WORK INSTRUCTIONS:
Reproduce each entry below in full, exactly as it was given.

*** Block opens ***

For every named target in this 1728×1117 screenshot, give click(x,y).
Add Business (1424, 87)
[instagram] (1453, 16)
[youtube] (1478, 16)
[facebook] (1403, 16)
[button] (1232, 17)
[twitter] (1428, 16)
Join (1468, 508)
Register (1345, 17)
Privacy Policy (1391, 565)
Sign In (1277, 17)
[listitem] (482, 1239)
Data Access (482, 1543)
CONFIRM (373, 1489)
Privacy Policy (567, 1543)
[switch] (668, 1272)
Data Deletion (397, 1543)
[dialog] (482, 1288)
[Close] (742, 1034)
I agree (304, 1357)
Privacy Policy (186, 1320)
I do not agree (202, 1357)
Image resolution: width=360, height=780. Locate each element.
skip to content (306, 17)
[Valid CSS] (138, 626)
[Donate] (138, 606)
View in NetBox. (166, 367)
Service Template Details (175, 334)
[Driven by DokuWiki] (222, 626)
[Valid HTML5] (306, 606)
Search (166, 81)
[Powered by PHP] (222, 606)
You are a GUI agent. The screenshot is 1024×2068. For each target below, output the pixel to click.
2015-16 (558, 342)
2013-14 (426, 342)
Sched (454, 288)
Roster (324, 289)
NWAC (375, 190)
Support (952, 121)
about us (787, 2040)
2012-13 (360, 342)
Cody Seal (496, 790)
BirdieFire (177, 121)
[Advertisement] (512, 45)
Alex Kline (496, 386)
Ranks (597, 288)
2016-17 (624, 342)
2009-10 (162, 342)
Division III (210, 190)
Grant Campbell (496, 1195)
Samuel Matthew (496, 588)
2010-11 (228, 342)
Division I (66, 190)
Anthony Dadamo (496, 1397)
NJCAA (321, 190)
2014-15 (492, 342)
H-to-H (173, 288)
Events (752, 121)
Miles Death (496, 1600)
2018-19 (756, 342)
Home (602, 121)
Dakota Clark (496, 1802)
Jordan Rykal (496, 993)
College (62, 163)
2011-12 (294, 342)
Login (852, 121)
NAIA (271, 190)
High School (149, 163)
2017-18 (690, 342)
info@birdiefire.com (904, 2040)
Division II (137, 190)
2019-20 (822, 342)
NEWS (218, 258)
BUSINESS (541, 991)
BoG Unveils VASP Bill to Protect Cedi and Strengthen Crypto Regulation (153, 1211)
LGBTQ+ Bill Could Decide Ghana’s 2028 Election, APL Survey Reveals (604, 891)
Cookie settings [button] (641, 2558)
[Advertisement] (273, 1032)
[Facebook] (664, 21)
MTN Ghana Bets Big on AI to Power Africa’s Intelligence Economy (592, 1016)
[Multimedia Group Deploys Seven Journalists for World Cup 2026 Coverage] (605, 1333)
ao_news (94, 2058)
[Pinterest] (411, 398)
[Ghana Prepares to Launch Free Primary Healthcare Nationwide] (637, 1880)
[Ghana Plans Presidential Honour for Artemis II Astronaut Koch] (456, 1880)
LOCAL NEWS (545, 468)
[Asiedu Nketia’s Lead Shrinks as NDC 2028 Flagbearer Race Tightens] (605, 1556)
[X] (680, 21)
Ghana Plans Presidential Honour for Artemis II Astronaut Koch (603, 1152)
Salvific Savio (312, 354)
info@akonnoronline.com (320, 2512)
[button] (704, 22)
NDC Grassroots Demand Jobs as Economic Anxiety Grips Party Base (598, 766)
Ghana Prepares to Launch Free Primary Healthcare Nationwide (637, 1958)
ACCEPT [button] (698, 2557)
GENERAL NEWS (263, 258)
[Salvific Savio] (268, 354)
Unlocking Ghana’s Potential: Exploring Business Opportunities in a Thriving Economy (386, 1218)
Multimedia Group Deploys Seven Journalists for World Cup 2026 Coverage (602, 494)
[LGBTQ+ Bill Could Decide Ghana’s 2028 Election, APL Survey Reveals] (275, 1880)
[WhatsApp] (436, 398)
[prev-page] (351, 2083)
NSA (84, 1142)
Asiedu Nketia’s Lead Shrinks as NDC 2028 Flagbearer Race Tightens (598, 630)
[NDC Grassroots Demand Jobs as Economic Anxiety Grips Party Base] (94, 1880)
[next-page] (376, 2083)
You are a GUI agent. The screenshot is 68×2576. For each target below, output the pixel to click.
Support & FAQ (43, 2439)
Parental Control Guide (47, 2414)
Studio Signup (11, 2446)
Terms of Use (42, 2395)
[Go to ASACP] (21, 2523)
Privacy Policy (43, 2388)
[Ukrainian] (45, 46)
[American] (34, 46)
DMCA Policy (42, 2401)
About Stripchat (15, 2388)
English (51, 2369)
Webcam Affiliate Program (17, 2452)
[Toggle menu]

*** Block closes ***

RESPONSE AREA:
For every named target in this 1728×1117 screenshot, give click(x,y).
Add Business (1424, 87)
[instagram] (1453, 16)
[youtube] (1478, 16)
[facebook] (1403, 16)
[button] (1232, 17)
[twitter] (1428, 16)
Join (1468, 508)
Register (1345, 17)
Privacy Policy (1391, 565)
Sign In (1277, 17)
[listitem] (482, 1239)
Data Access (482, 1543)
CONFIRM (373, 1489)
Privacy Policy (567, 1543)
[switch] (668, 1272)
Data Deletion (397, 1543)
[dialog] (482, 1288)
[Close] (742, 1034)
I agree (304, 1357)
Privacy Policy (186, 1320)
I do not agree (202, 1357)
Image resolution: width=360, height=780. Locate each element.
skip to content (306, 17)
[Valid CSS] (138, 626)
[Donate] (138, 606)
View in NetBox. (166, 367)
Service Template Details (175, 334)
[Driven by DokuWiki] (222, 626)
[Valid HTML5] (306, 606)
Search (166, 81)
[Powered by PHP] (222, 606)
You are a GUI agent. The screenshot is 1024×2068. For each target below, output the pixel to click.
2015-16 (558, 342)
2013-14 (426, 342)
Sched (454, 288)
Roster (324, 289)
NWAC (375, 190)
Support (952, 121)
about us (787, 2040)
2012-13 (360, 342)
Cody Seal (496, 790)
BirdieFire (177, 121)
[Advertisement] (512, 45)
Alex Kline (496, 386)
Ranks (597, 288)
2016-17 (624, 342)
2009-10 (162, 342)
Division III (210, 190)
Grant Campbell (496, 1195)
Samuel Matthew (496, 588)
2010-11 (228, 342)
Division I (66, 190)
Anthony Dadamo (496, 1397)
NJCAA (321, 190)
2014-15 (492, 342)
H-to-H (173, 288)
Events (752, 121)
Miles Death (496, 1600)
2018-19 (756, 342)
Home (602, 121)
Dakota Clark (496, 1802)
Jordan Rykal (496, 993)
College (62, 163)
2011-12 (294, 342)
Login (852, 121)
NAIA (271, 190)
High School (149, 163)
2017-18 (690, 342)
info@birdiefire.com (904, 2040)
Division II (137, 190)
2019-20 (822, 342)
NEWS (218, 258)
BUSINESS (541, 991)
BoG Unveils VASP Bill to Protect Cedi and Strengthen Crypto Regulation (153, 1211)
LGBTQ+ Bill Could Decide Ghana’s 2028 Election, APL Survey Reveals (604, 891)
Cookie settings [button] (641, 2558)
[Advertisement] (273, 1032)
[Facebook] (664, 21)
MTN Ghana Bets Big on AI to Power Africa’s Intelligence Economy (592, 1016)
[Multimedia Group Deploys Seven Journalists for World Cup 2026 Coverage] (605, 1333)
ao_news (94, 2058)
[Pinterest] (411, 398)
[Ghana Prepares to Launch Free Primary Healthcare Nationwide] (637, 1880)
[Ghana Plans Presidential Honour for Artemis II Astronaut Koch] (456, 1880)
LOCAL NEWS (545, 468)
[Asiedu Nketia’s Lead Shrinks as NDC 2028 Flagbearer Race Tightens] (605, 1556)
[X] (680, 21)
Ghana Plans Presidential Honour for Artemis II Astronaut Koch (603, 1152)
Salvific Savio (312, 354)
info@akonnoronline.com (320, 2512)
[button] (704, 22)
NDC Grassroots Demand Jobs as Economic Anxiety Grips Party Base (598, 766)
Ghana Prepares to Launch Free Primary Healthcare Nationwide (637, 1958)
ACCEPT [button] (698, 2557)
GENERAL NEWS (263, 258)
[Salvific Savio] (268, 354)
Unlocking Ghana’s Potential: Exploring Business Opportunities in a Thriving Economy (386, 1218)
Multimedia Group Deploys Seven Journalists for World Cup 2026 Coverage (602, 494)
[LGBTQ+ Bill Could Decide Ghana’s 2028 Election, APL Survey Reveals] (275, 1880)
[WhatsApp] (436, 398)
[prev-page] (351, 2083)
NSA (84, 1142)
Asiedu Nketia’s Lead Shrinks as NDC 2028 Flagbearer Race Tightens (598, 630)
[NDC Grassroots Demand Jobs as Economic Anxiety Grips Party Base] (94, 1880)
[next-page] (376, 2083)
You are a GUI agent. The screenshot is 68×2576. For each target below, output the pixel to click.
Support & FAQ (43, 2439)
Parental Control Guide (47, 2414)
Studio Signup (11, 2446)
Terms of Use (42, 2395)
[Go to ASACP] (21, 2523)
Privacy Policy (43, 2388)
[Ukrainian] (45, 46)
[American] (34, 46)
DMCA Policy (42, 2401)
About Stripchat (15, 2388)
English (51, 2369)
Webcam Affiliate Program (17, 2452)
[Toggle menu]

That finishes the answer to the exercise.